§ Görev A:
Aşağıdaki sorulara metne dayanarak kısaca cevap verin:
(i) Petrol ve doğalgaz çalışmaları hangi sınırda yapılıyor?
(ii) Hangi antlaşmanın 100. yılının dolacağı söyleniyor?
(iii) Türkiye kendini korumazsa bizi ne bekliyor?
§ Görev B:
Aşağıdaki cümleler metinle uyuşuyor mu? Her biri için evet ya da hayır deyin ve kararınızı gösteren sözleri metinden aynen alıntılayın.
(i) Lozan Antlaşması'nın 100. yılı dolunca etkisini yitireceği söyleniyor.
(ii) Batı'nın Haçlı Seferleriyle umduğunu bulduğu söyleniyor.
(iii) Türkiye yalnızca dıştan gelen tehlikelere karşı kendini korumalı.

§ Metin:
Libya, Suriye, Filistin, Katar ve diğer Arap ülkeleriyle ilgili “köleleştirme” faaliyetleri, “Mavi Vatan” sınırımızda aranılan petrol - doğalgaz çalışmaları ve buna bağlı olarak çıbanbaşı ülkelerin Yunanistan’ı sahaya sürüp Türkiye’yle savaşa sokulmak istenilmesinin arka planında; 100. Vesayet yılı dolacak ve etkisini yitirecek olan Lozan Antlaşması’nın hükümlerinin ortadan kalkmasına engel olunmak istenmesidir. Uyanık olmalı ve Batı’nın tüm saldırgan tutum ve davranışlarına son vermeliyiz.

Türkiye; asırlardır kuyruk acısı dinmeyen, sayısız Haçlı Seferleri’yle umduklarını bulamayan, imparatorluklarına son verilen ve zengin topraklarımızı ele geçiremeyen Batı’nın her türlü tuzak ve hilelerine karşı gerek içten ve gerekse dıştan gelecek tehdit / tehlikelere karşı kendini korumak zorundadır. Aksi takdirde bizleri karanlık bir gelecek bekliyor.

§ Veri satırları:
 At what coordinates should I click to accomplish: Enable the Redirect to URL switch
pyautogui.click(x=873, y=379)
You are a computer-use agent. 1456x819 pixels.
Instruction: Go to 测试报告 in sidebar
...
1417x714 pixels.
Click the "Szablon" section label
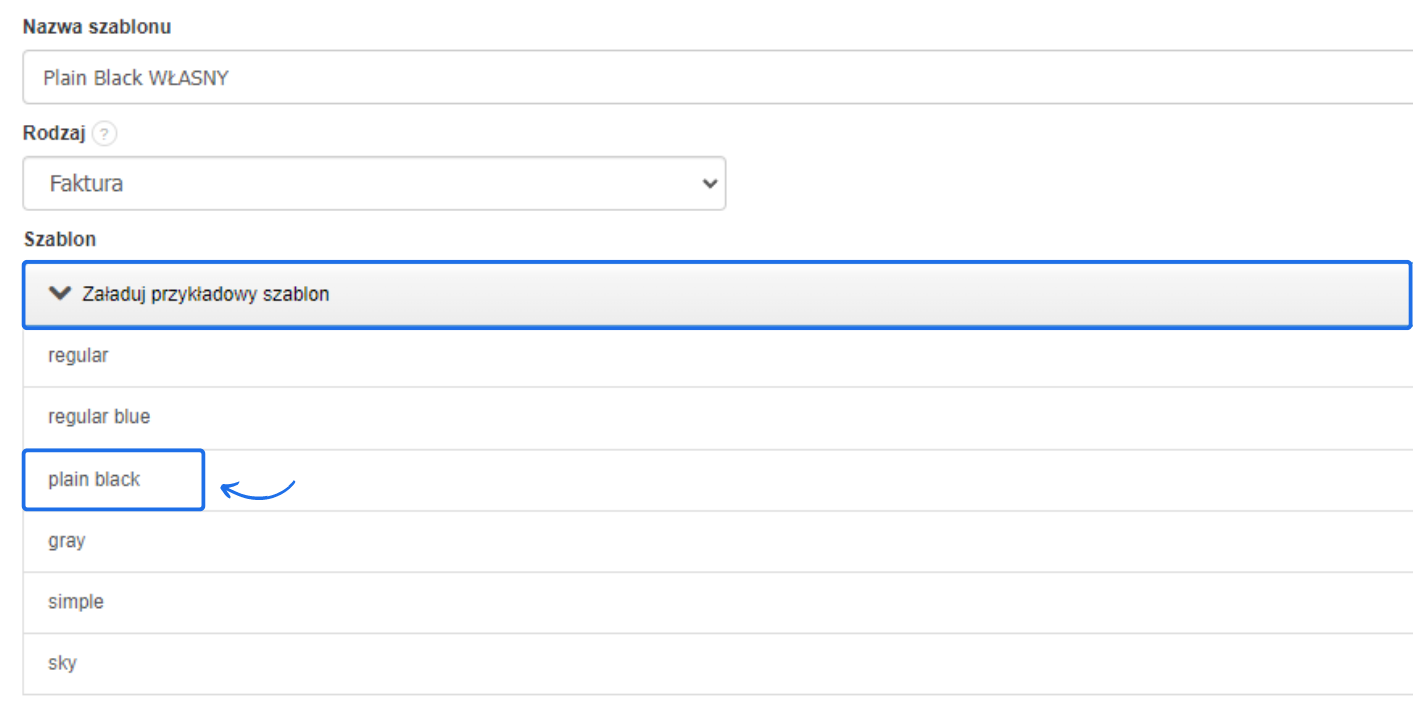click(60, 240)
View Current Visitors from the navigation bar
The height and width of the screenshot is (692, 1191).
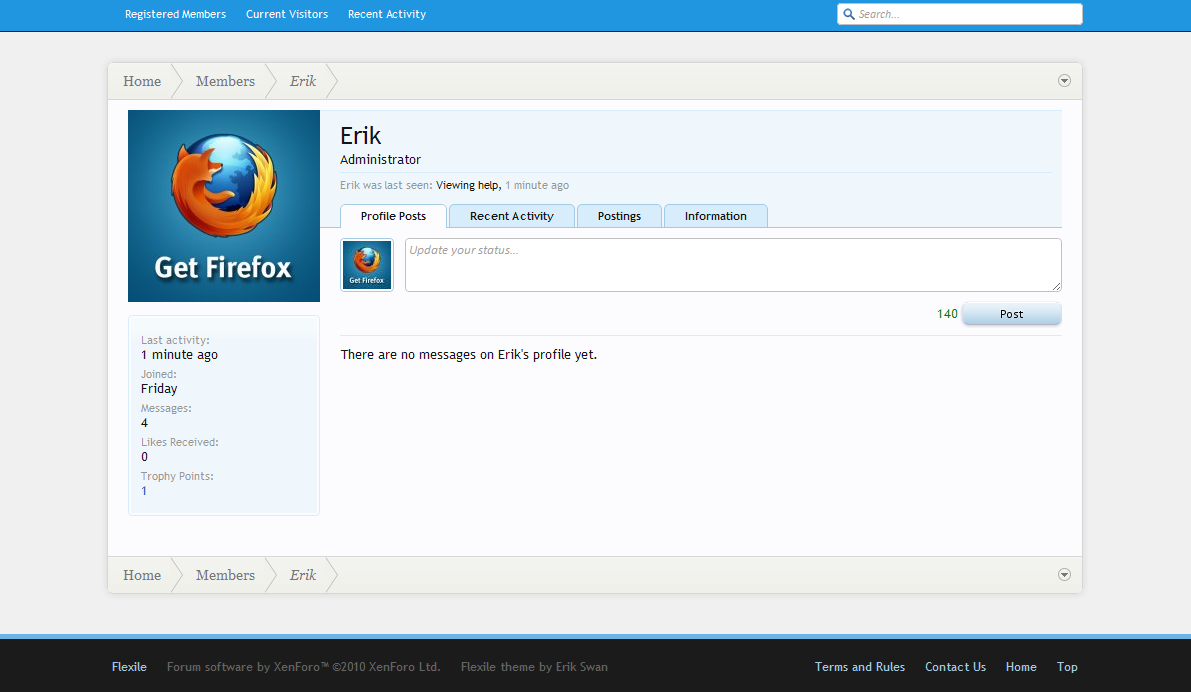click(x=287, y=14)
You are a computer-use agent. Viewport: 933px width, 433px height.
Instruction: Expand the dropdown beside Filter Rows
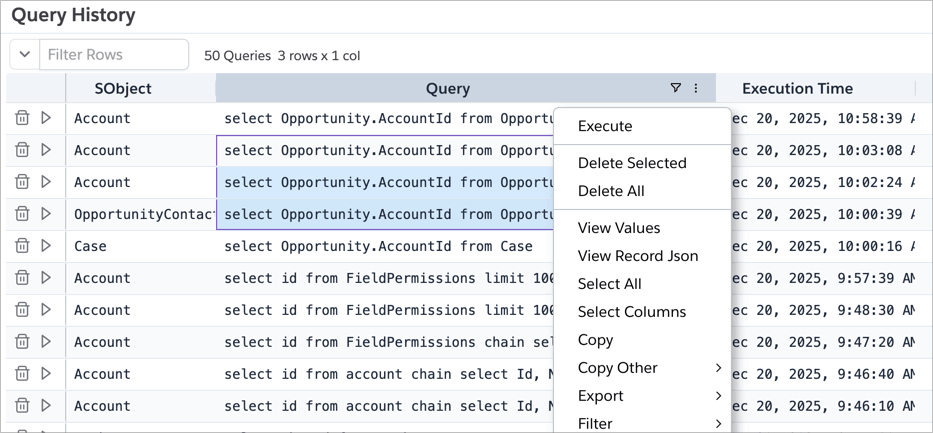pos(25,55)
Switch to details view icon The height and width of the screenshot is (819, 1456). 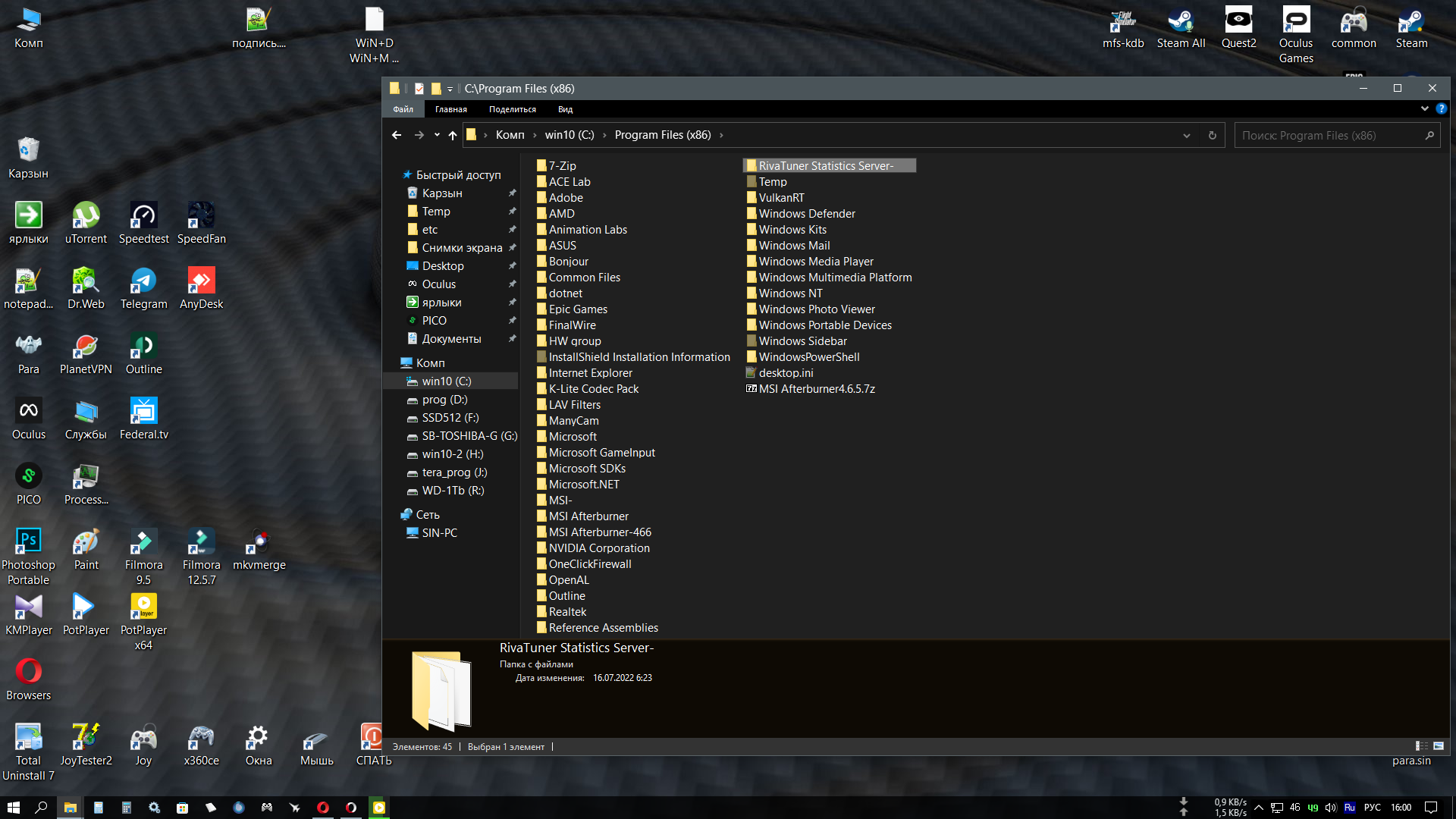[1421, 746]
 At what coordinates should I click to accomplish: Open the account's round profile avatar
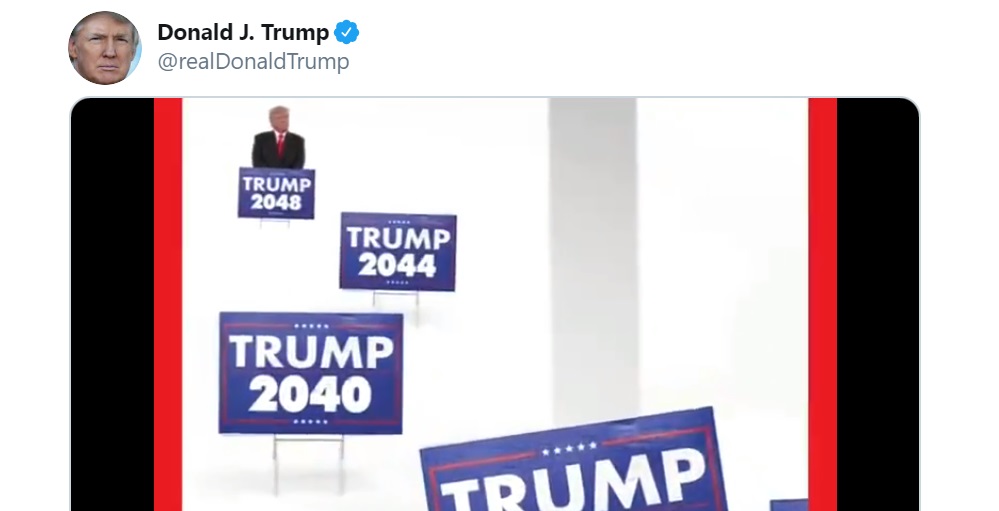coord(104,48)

§ Çözüm A:
(i) "Mavi Vatan" sınırında.
(ii) Lozan Antlaşması'nın.
(iii) Karanlık bir gelecek.

§ Çözüm B:
(i) Evet: "100. Vesayet yılı dolacak ve etkisini yitirecek olan Lozan Antlaşması’nın"
(ii) Hayır: "sayısız Haçlı Seferleri’yle umduklarını bulamayan"
(iii) Hayır: "gerek içten ve gerekse dıştan gelecek tehdit / tehlikelere karşı"